I think it boils down to style and intent.
Style = Games are heavily stylised in most cases. So even if gore in games is high-fidelity, your brain knows it's "cartoon" on some level. Be it due to the unrealistic pixellation or rendering of the models, the unrealistic context of the action, the HUD on your screen, etc. You see blood/violence IRL and it's more uncanny because you're used to seeing real life as-is without this stuff in it, then it's there and you know it's real by the virtue of it being "out of place", as well as it being perfectly realised in your brain.
Intent = games typically don't imply any deeper malice in their violence. It's basically a mechanical exercise. You could replace shooting with bouncing balls off people's heads. You could replace the blood and dismemberment with daisies and paint and it would mechanically stay the same. In real life, seeing blood or dismemberment tells you something very grim about the universe we live in that your brain has to calculate as a real threat/risk. If you see someone being attacked or hurt, you know that either a person's true malicious intent caused it, or a nihilistic, uncaring universe did. In a videogame there's no such deeper meaning/intent behind violence (99.9% of the time).
There are few games that actually overcome these two factors - but I think we'll see more and more in future. I actually think visceral multiplayer action games tend to get the "intent" of violence more than other genres/styles.
I'll always remember when three other players in The Last of Us's Factions mode were chasing me. I ran out of a garage and stepped left behind the wall. The first two players came running out - they hadn't seen me, I'd lost them. They pressed ahead into another building. The third emerged from the garage and I grabbed him, tore into his throat with my shiv. I ran up behind the second, pulled my shotgun and blasted him in the back. Just as the third turned to face me I yanked him to the ground with my 2x4 with nails in it and then pressed "Execution" and watched my character pummel the person in the face with the end of the board until they were dead.

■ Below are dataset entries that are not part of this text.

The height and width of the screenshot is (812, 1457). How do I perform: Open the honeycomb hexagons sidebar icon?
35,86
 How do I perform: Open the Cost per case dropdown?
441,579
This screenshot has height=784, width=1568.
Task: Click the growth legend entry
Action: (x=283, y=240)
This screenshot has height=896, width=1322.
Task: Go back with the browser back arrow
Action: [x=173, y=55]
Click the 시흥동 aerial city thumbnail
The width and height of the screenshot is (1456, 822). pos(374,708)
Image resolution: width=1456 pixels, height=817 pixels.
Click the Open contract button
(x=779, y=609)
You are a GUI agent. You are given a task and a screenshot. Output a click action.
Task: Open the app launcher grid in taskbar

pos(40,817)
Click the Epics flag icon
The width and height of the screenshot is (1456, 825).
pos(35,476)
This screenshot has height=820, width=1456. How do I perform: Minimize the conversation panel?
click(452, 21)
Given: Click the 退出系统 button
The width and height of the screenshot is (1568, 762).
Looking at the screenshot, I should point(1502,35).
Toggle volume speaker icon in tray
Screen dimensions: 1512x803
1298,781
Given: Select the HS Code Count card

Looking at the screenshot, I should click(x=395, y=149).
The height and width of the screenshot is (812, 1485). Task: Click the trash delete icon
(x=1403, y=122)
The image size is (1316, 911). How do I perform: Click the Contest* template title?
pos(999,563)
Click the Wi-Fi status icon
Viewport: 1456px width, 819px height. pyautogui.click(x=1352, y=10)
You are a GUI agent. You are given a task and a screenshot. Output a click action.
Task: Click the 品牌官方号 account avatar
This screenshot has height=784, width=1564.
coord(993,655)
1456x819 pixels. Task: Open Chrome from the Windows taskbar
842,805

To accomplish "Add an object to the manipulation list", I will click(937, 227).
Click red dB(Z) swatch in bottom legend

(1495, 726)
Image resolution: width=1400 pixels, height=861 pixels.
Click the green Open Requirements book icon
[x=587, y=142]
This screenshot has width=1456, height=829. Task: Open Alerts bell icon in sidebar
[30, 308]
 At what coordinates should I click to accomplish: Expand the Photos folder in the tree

I was legitimately shaking after it happened. It felt like I'd really been hunted in real life and I'd truly, visciously murdered three people who were attacking me. This is one of the few instances of true "violence" I think I've ever experienced in a videogame. They had real malice for me, I had real malice for them, and the representation was just viscious and brutal enough to be like something you'd see in real life.